Au reveil, la maison bouillonnait toujours. Cette fois ci, les hommes étaient revenus, les cousins de mon age aussi. Ils étaient en train de rassembler leurs affaires pour s'habiller. J'ai alors décidé de presser le pas pour ne pas être en retard. Après avoir pris une douche, je rejoignis mes cousins qui étaient en train de s'habiller dans la chambre de Karim mon frère cadet. J'avais toujours mon camescope numérique, il fallait que je le teste et que je le configure avant de descendre pour filmer la cérémonie. Je l'ai donc placé sur la télévision, sur l'ordinateur j'ai lancé de la musique Shikhat populaire marocaine et on a commencé à s'habiller en se dandinant sur ces rythmes lents et temporisés. Instant de délires avec mes cousins, strip-tease filmés et autres déconnades. Il fallait se défouler un peu car une fois descendus tout le monde devait être sage.

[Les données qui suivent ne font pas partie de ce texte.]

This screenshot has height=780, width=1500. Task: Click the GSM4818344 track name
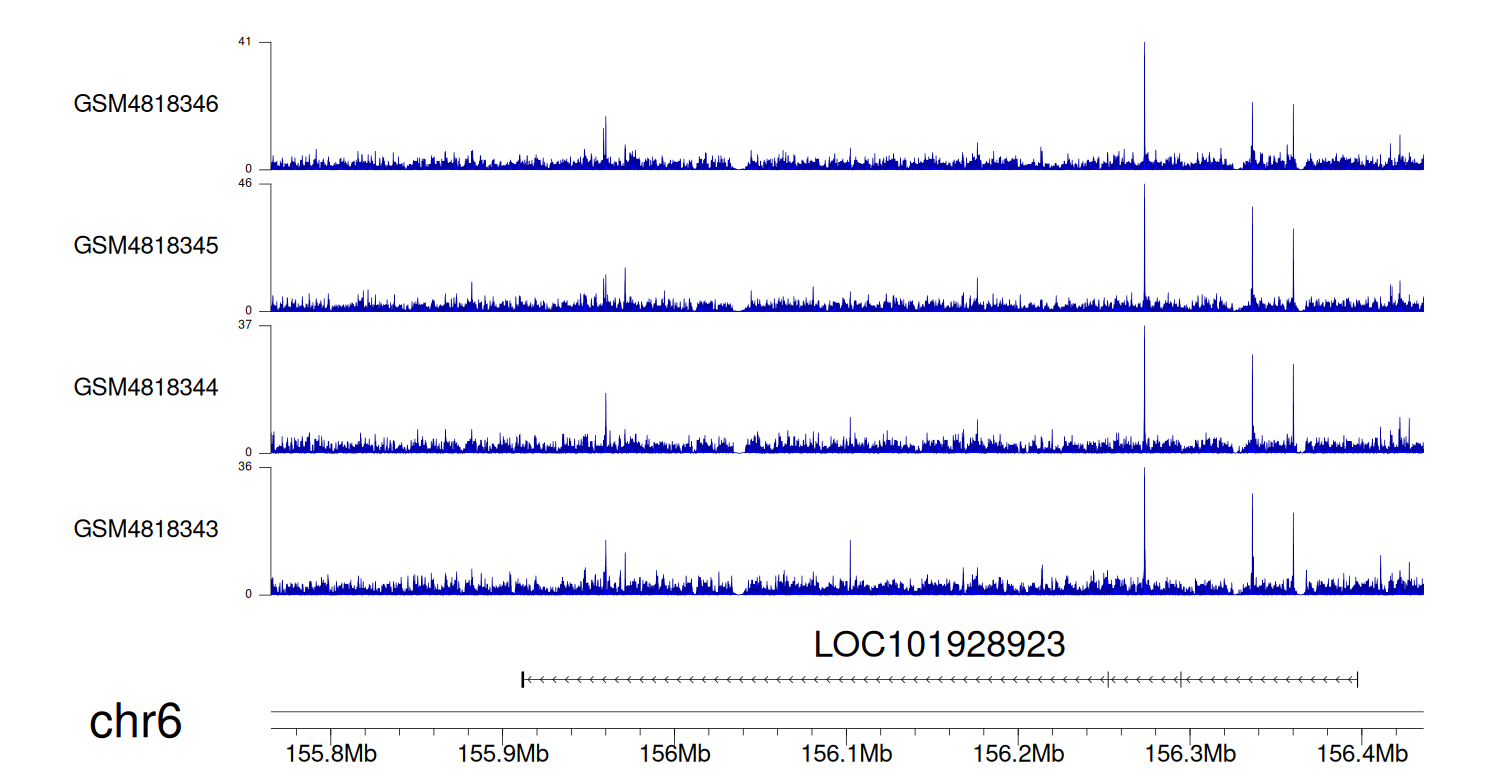tap(146, 386)
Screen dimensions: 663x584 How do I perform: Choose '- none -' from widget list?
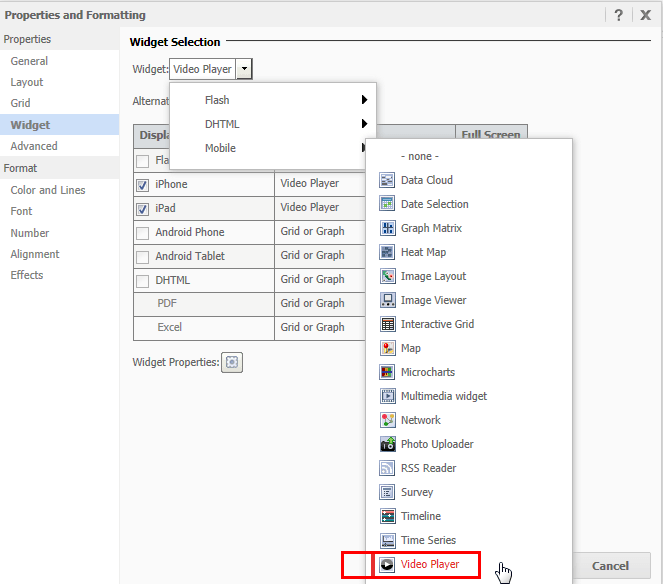click(x=420, y=156)
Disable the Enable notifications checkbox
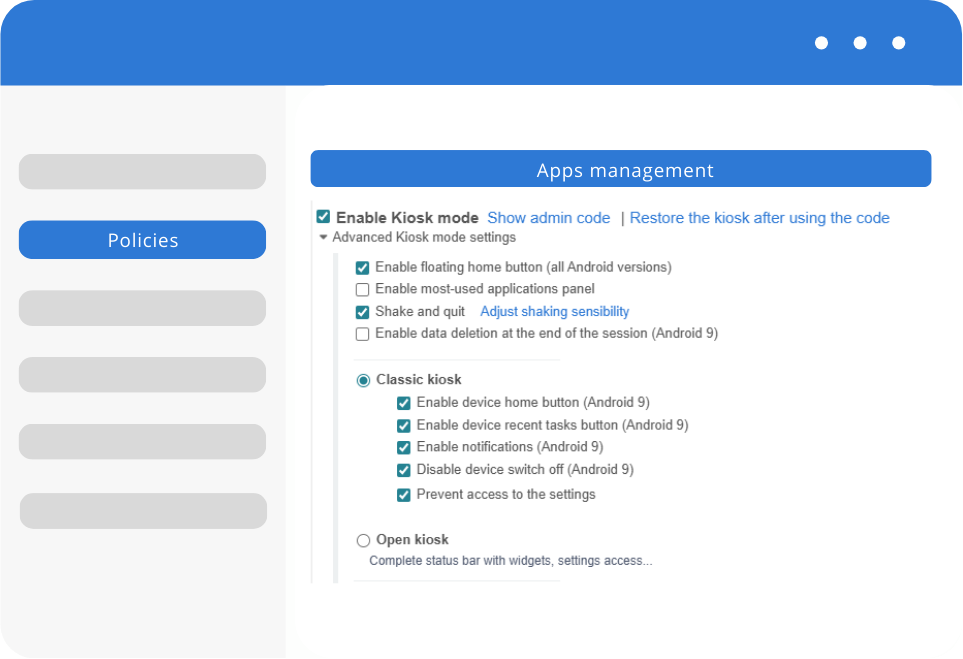 tap(404, 447)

Mon cousin imad, était habillé tout en noir, très élégant, le costume lui allait à merveille. Anas, autre cousin de ma génération avait sorti de son emballage sa meilleure chemise quant aux plus jeunes, leurs mères avaient déjà fini de les habiller.

Ce soir, on allait célébrer le mariage de ma cousine Dounia et de son mari Mustapha...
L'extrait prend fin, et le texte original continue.